While Dr. Cobb was pastor of the Baptist church at Shelby in 1870-'71 Mr. Wm. A. Hearne, who was just starting The Daily Dispatch at Charlotte, desired to get for his first issue a report of a speech Governor Vance was to make at Statesville court, which was to be used as a campaign document in the Northwest. Governor Vance was then a citizen of Charlotte, laboring under political disabilities which had not been removed. He was the idol of the people of North Carolina, and as his first political speech after the surrender would be widely read, this would add eclat to the newspaper that first published it. Mr. Hearne wrote to Dr. Cobb, urging him to go to Statesville and report his speech, Dr. Cobb being the only stenographer living in the State who could make a stenographic report of it. This letter reached Dr. Cobb on Saturday, and he asked the deacons of his church what he must do. (To reach Statesville in time, he would have to leave Shelby on Sunday afternoon by private conveyance.) The deacons advised Dr. Cobb to go, and one of them, Dr. Williams, proposed to send him as far as Lincolnton in his own buggy. The trip was made and the speech reported, governor Vance Spoke at 2 p.m. and the copy was written up and in the postoffice by 5 a. m. next day. Dr. Cobb had up to this time been teaching phonography, and had not had enough practice to acquire speed. Besides this, while he was living in Elizabeth City, he had adopted the Munson system instead of the Pitman, and in rapid writing he got the two systems mixed, so that he had to resort to Governor Vance's room to get the report filled in where the notes were illegible.

This would be accounted rather too slow for a newspaper of to-day–which would have had the speech the next morning or not at all–but it was first-rate work for thirty years ago and Major Hearne and his Dispatch made quite a hit by it.
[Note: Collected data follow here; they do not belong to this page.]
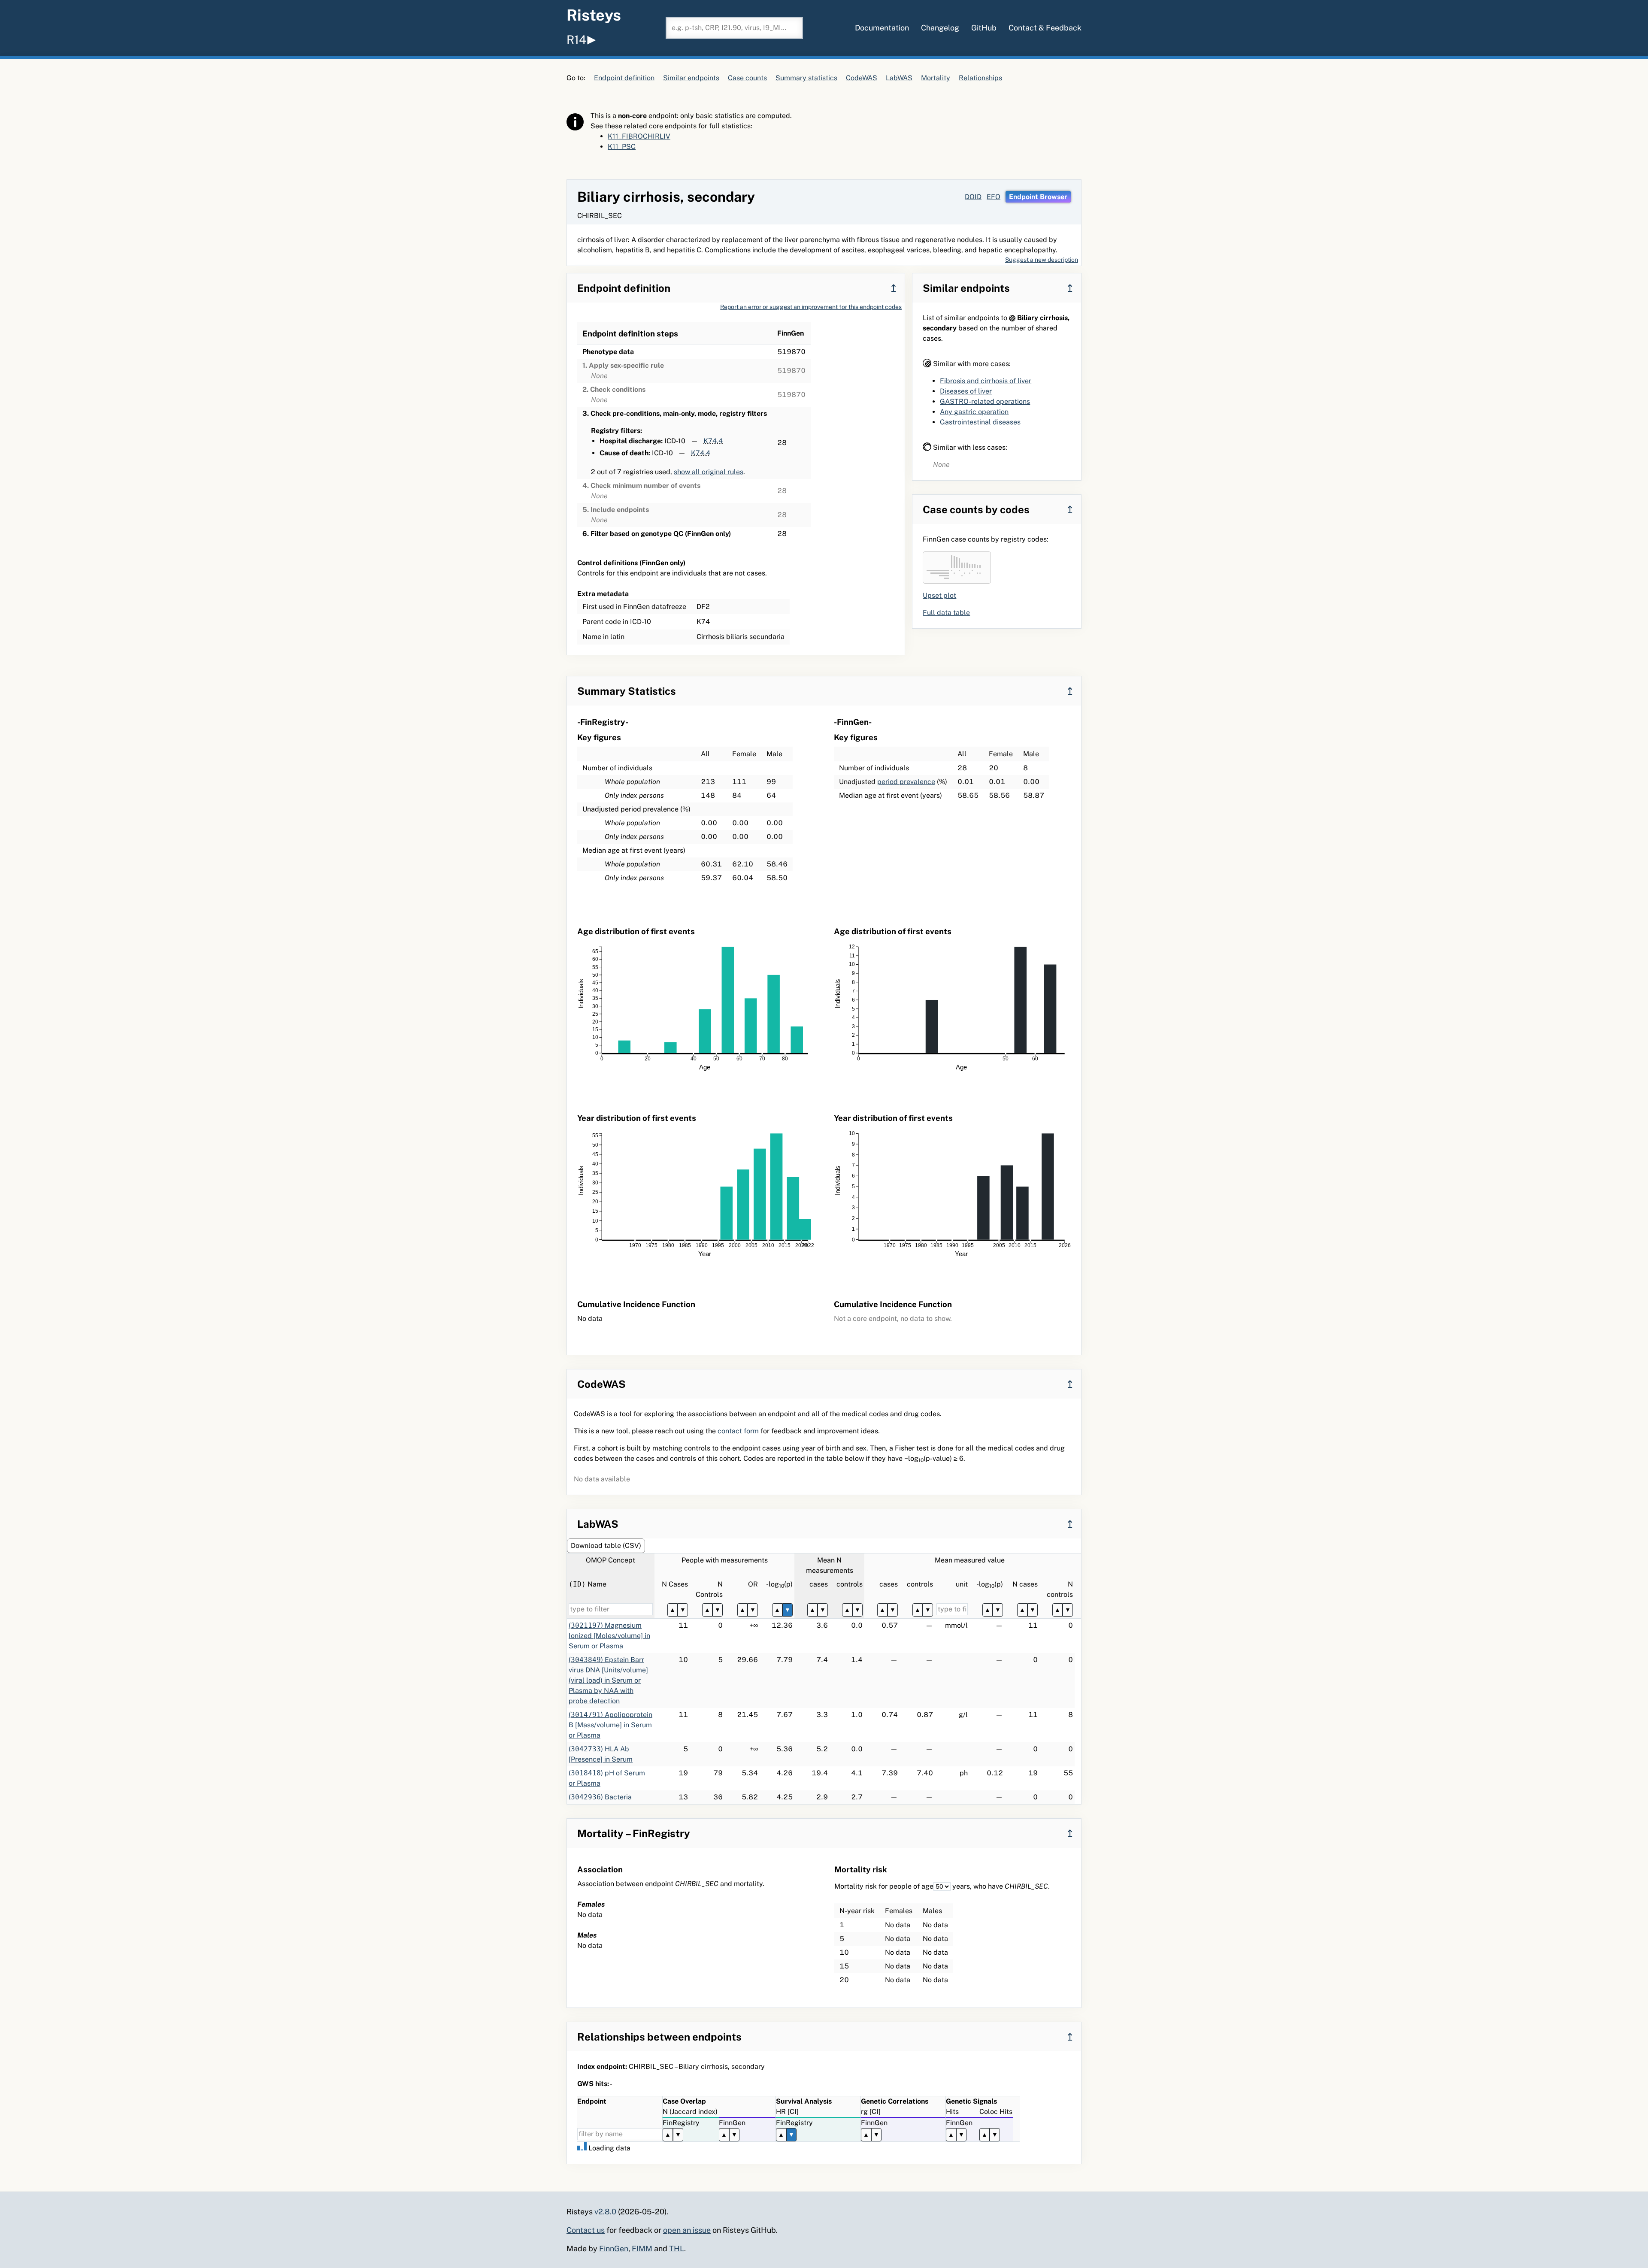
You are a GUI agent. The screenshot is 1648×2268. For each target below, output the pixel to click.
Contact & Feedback (1045, 27)
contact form (738, 1431)
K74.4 (713, 441)
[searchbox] (734, 28)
We read further in this history that when Judge Merrimon, then Democratic candidate for Governor, went to Shelby in 1872, Mr. Cobb reported him for the first paper ever printed there. Judge Merrimon made long speeches and it took the small paper six weeks to complete the publication. We regret that it is not stated whether it finished before the election. Either one of our Shelby contemporaries of to-day would have handled it in one issue.

Mr. E. J. Forney, of Catawba, we are told, was the next stenographer of note. Then followed Wm. Easdale, an Irishman, who landed in Wilmington and did railroad work; C. W. Chesnutt, colored, of Fayetteville; Miss Gertrude Jenkins, of Salem; Miss Rachel C. Brown, of Wilmington, and Miss Fodie M. Buie.

There are now an infinite number of short-hand writers, male and female, in North Carolina, but few, in any, reporters. It is to be questioned if there are more than half a dozen, if so many, who could take a speech or sermon accurately, for, as this history says, "there is a vast difference between a mere short-hand writer and a competent reporter."